29-01-2025 / Digestive Disease & Gastroenterology
What are Natural Prebiotic and Probiotic Foods Lists for Healthy Gut? Learn about the differences, their health benefits and some of the best sources in India.
Have been wondering what probiotic and prebiotic foods? Probiotics refers to beneficial bacteria while prebiotics are foods that these bacteria consume. Studies suggest that regular consumption of foods containing the two can be beneficial in creating a balance in your gut.
Even though probiotics and prebiotics sound the same, they play different roles in health. In this blog, we will explain what you should know about the two and some of the best sources. Read on to find more.
Prebiotics refer to ingredients commonly found in certain foods which cannot be fully digested in your intestines. These ingredients are commonly found in foods that are rich in fiber. Prebiotics work hand in hand with probiotics to improve the balance in good and bad bacteria in the gut.
Some benefits of prebiotic foods include:
· Promote the absorption of dietary calcium in the intestines
· Lower the risk of colorectal cancer
· Improve regulation of blood sugar
· Boost the immune system
· May help in weight loss
Consuming foods rich in prebiotics may not be suitable for everyone. For instance, if you have diarrhea-predominant irritable bowel syndrome (IBS), prebiotic rich diets can worsen your symptoms. Conversely, people who experience constipation may improve their bowel function by eating prebiotic rich foods.
It is thus important to find the right balance of prebiotic foods that works for you.

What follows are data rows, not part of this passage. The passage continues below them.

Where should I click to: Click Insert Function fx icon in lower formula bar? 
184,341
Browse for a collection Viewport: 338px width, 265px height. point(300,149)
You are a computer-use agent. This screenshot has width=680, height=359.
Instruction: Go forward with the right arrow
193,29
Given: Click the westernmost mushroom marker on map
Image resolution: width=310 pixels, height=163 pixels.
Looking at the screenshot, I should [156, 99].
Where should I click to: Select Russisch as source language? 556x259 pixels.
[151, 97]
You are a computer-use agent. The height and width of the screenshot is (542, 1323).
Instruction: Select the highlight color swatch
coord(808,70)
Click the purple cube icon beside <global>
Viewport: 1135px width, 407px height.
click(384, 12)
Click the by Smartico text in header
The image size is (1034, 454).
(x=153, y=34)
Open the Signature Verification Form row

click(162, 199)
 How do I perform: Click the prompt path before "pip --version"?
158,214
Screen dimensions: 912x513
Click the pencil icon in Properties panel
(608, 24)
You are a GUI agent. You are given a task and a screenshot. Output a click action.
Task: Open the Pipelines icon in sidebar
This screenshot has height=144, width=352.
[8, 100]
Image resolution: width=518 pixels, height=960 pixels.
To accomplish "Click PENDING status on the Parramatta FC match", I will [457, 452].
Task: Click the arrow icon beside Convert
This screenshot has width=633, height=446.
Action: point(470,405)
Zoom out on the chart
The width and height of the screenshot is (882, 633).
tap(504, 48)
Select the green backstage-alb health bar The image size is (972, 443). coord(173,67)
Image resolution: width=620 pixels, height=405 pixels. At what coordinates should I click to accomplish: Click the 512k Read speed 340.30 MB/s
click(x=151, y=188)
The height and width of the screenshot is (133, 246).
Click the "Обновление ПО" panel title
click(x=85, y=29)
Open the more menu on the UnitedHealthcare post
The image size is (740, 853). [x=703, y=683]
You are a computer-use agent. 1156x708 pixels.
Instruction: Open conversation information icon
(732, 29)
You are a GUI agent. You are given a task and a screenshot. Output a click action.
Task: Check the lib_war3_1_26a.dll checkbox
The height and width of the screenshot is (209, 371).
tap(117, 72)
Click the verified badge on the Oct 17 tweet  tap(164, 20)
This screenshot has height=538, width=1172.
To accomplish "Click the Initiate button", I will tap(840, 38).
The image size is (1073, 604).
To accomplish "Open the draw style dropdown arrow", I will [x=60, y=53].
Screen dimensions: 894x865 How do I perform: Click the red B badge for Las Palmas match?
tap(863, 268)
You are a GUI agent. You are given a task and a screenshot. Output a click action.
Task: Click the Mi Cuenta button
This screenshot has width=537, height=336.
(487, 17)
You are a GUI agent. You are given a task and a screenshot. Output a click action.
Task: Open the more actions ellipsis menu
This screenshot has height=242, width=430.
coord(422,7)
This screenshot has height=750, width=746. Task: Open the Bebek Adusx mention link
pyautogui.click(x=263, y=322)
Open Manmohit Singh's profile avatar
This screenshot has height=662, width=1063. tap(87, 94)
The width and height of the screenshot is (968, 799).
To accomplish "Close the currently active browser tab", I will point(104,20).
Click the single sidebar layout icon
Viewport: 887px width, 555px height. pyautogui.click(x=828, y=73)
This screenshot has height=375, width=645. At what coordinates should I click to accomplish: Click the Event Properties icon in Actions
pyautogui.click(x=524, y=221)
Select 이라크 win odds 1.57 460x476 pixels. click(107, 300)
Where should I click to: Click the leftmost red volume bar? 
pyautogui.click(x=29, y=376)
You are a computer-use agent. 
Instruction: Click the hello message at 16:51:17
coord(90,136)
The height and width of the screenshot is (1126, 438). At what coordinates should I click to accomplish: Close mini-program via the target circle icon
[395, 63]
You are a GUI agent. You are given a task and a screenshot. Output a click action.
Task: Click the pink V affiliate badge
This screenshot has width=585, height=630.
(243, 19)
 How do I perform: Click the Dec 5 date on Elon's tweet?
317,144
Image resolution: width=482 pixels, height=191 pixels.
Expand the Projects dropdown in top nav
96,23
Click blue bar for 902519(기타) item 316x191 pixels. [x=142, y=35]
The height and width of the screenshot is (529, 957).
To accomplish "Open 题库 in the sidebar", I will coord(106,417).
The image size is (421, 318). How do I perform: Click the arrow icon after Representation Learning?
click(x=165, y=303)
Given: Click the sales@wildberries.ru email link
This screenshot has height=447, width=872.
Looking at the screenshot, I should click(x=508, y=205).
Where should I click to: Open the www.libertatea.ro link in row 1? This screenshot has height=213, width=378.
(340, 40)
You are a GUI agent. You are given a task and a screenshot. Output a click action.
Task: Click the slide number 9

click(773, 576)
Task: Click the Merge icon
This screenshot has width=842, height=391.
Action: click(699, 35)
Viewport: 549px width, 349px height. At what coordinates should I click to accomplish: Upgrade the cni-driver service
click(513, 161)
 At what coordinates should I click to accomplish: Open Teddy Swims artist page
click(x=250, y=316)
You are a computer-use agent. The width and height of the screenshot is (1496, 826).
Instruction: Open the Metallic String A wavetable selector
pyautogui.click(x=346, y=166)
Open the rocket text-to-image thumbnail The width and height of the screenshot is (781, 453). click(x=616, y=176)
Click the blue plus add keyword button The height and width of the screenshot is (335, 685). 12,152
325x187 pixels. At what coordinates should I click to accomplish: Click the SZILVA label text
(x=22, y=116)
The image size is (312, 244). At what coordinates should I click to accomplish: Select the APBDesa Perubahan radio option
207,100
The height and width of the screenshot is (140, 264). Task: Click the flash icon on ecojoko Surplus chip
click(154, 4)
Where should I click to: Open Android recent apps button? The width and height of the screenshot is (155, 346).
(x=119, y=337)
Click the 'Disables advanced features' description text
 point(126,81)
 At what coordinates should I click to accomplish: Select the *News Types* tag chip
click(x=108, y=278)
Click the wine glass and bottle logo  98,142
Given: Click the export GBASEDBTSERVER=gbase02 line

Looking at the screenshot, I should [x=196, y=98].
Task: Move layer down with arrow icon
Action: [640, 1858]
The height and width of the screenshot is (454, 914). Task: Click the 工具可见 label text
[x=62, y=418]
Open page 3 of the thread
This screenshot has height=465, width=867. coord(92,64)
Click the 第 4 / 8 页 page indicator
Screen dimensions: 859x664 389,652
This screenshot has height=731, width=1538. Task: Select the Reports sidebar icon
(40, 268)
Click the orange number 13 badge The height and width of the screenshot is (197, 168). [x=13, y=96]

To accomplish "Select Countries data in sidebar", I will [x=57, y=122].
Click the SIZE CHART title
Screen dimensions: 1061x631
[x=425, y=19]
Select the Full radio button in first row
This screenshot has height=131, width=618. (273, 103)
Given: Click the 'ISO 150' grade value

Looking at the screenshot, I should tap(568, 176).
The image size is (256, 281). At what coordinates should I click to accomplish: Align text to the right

Probiotics refer to live microorganisms or microbes that offer beneficial effects on or inside your body. Not all microbes in your body are beneficial and some can be harmful. However, beneficial microbes, such as probiotics, may help to regulate the effects of the harmful types.
Probiotic foods contribute live and beneficial microbes to the populations within your digestive system and other body parts, thus making the communities stronger. Their main role is to prevent an imbalance or a deficit of beneficial microbes in your gut.
Some possible health benefits of probiotic foods include:
· Help balance the gut-friendly bacteria
· Treat and prevent diarrhea
· Improve certain mental health conditions
· Boost cardiovascular health and function
· Reduce symptoms of certain digestive disorders
· Boost the immune system
· Help in weight loss
Have you ever wondered the difference between prebiotic vs probiotic? The main difference between prebiotic and probiotic foods come from their roles and functions in promoting a healthy gut environment. Prebiotics are a form of fiber that cannot be digested by the human body. On the other hand, probiotics refer to tiny living microorganisms, consisting of bacteria and yeast. Prebiotics act as food for probiotics.
Both prebiotic and probiotic foods help the body in building and maintaining a healthy colony of beneficial bacteria and other microorganisms, which support the gut and help digestion.
Foods that contain probiotics and prebiotics have components that help to promote beneficial bacteria by providing food and creating a healthy environment where these microorganisms can multiply and flourish.
Prebiotics are commonly found in fiber-rich foods like vegetables, fruits, and whole grains. Probiotics mainly occur in fermented foods, such as yoghurt, tempeh, and sauerkraut.
Now that you understand the difference between probiotic and prebiotic foods, let’s find some of the best natural prebiotic and probiotic foods in India.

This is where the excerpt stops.